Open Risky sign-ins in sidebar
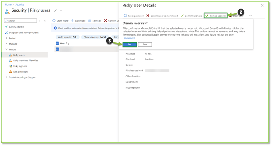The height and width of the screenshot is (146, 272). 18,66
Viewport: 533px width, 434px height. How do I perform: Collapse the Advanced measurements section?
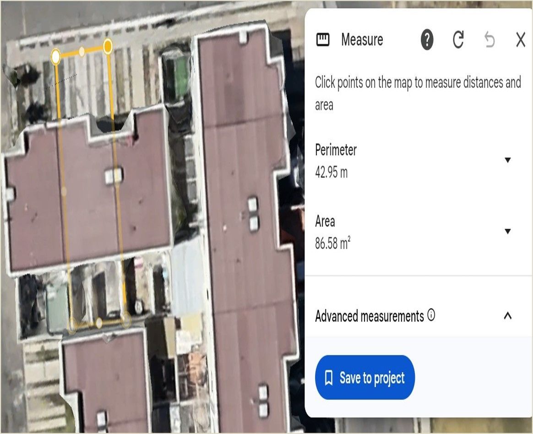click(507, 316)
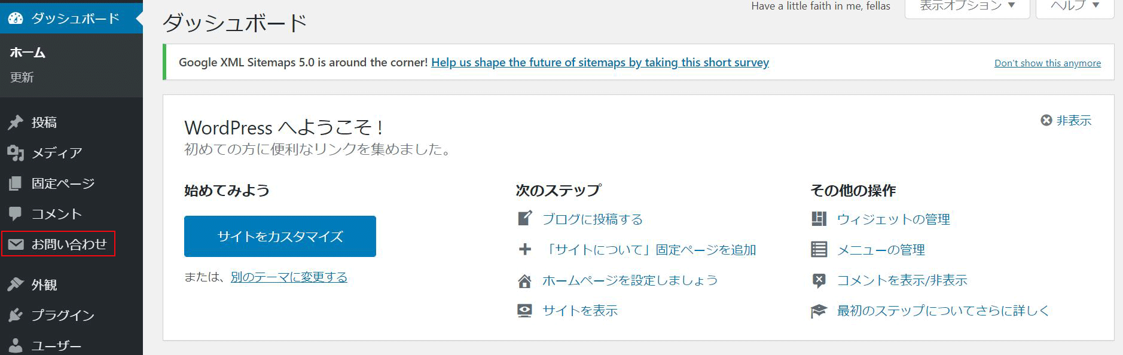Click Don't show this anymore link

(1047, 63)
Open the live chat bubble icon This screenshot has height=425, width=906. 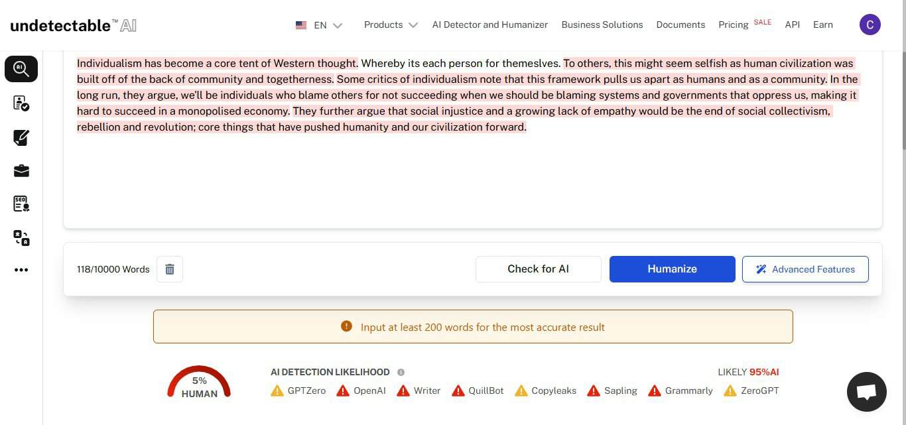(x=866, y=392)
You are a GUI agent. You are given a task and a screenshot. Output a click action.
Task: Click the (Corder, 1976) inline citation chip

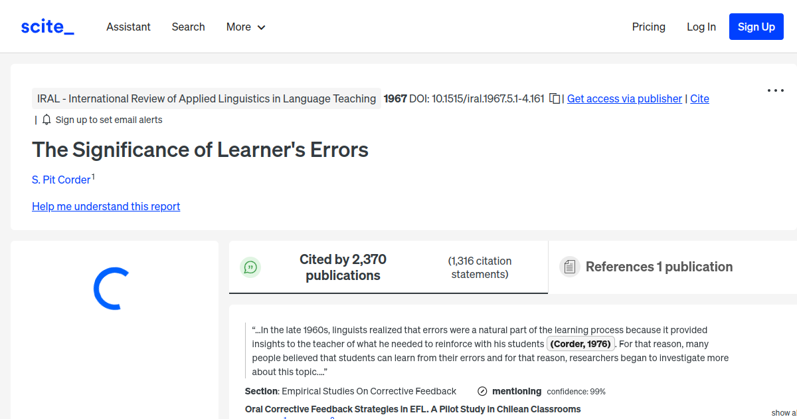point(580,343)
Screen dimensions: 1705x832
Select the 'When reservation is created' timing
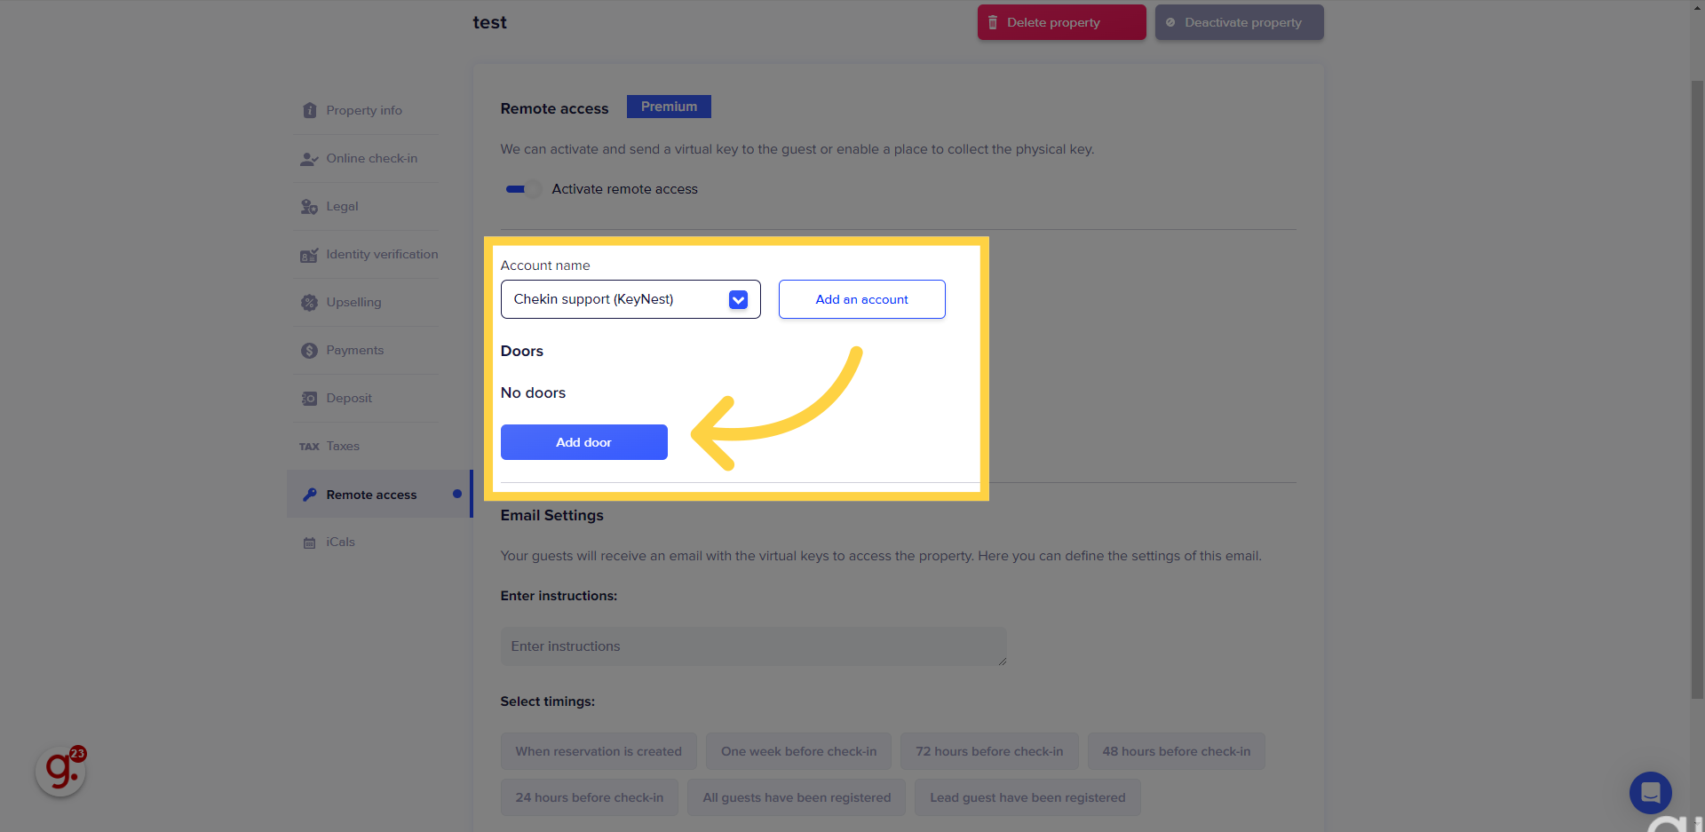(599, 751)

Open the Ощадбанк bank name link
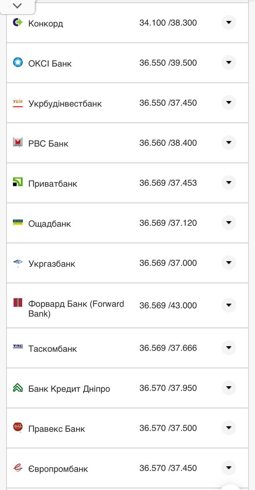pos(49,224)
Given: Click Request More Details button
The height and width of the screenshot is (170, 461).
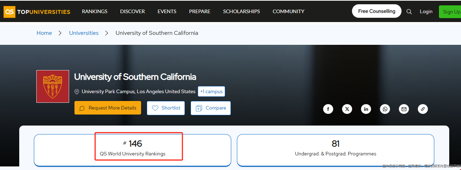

= = =

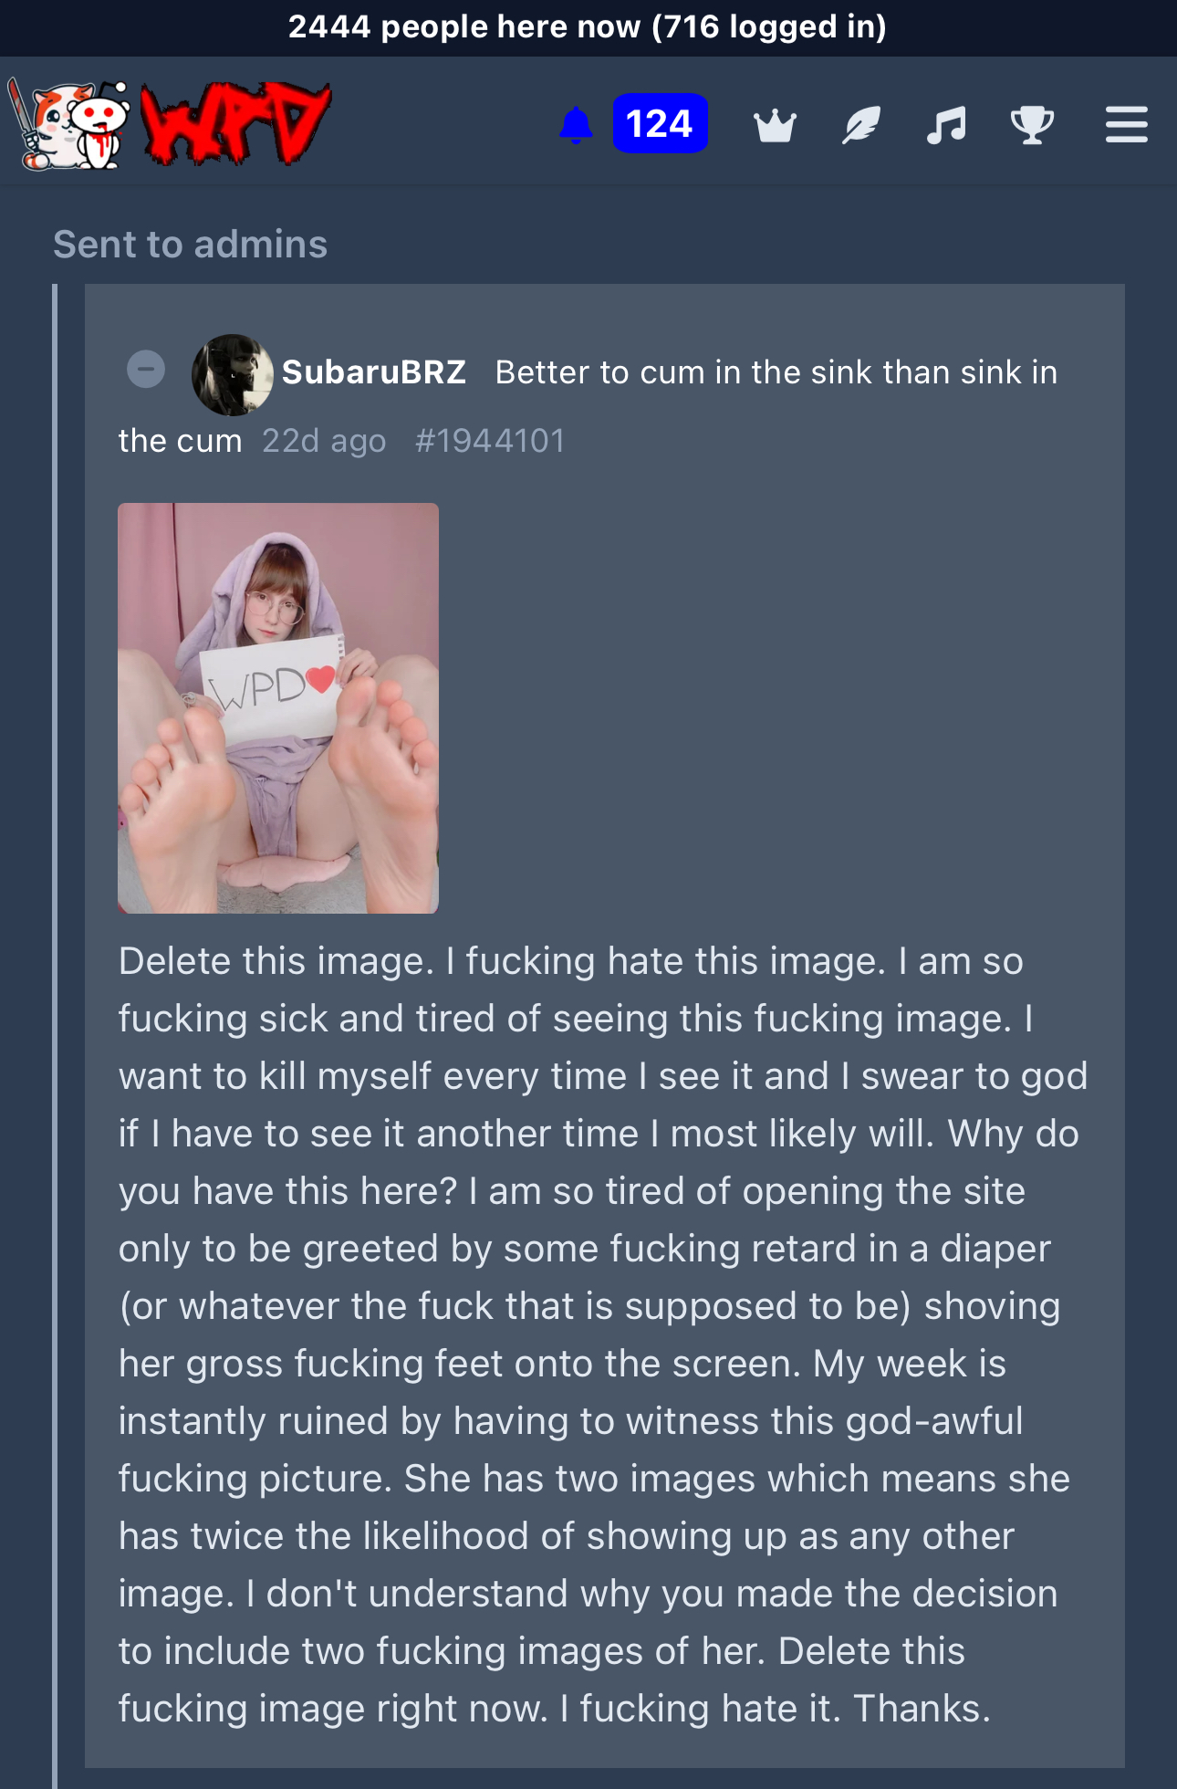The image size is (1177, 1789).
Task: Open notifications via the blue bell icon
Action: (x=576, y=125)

= = =

» **WHAT IS BEING ASKED**: Return the lines above from the one with "Screen dimensions: 1705x832" through the one with "The height and width of the screenshot is (170, 461).", verbatim and nothing else. Omit every picture.

» **SOLUTION TO THIS EXERCISE**:
Screen dimensions: 1705x832
Select the 'When reservation is created' timing
(599, 751)

Open the Ощадбанк bank name link
pos(49,224)
Given: Click Request More Details button
The height and width of the screenshot is (170, 461).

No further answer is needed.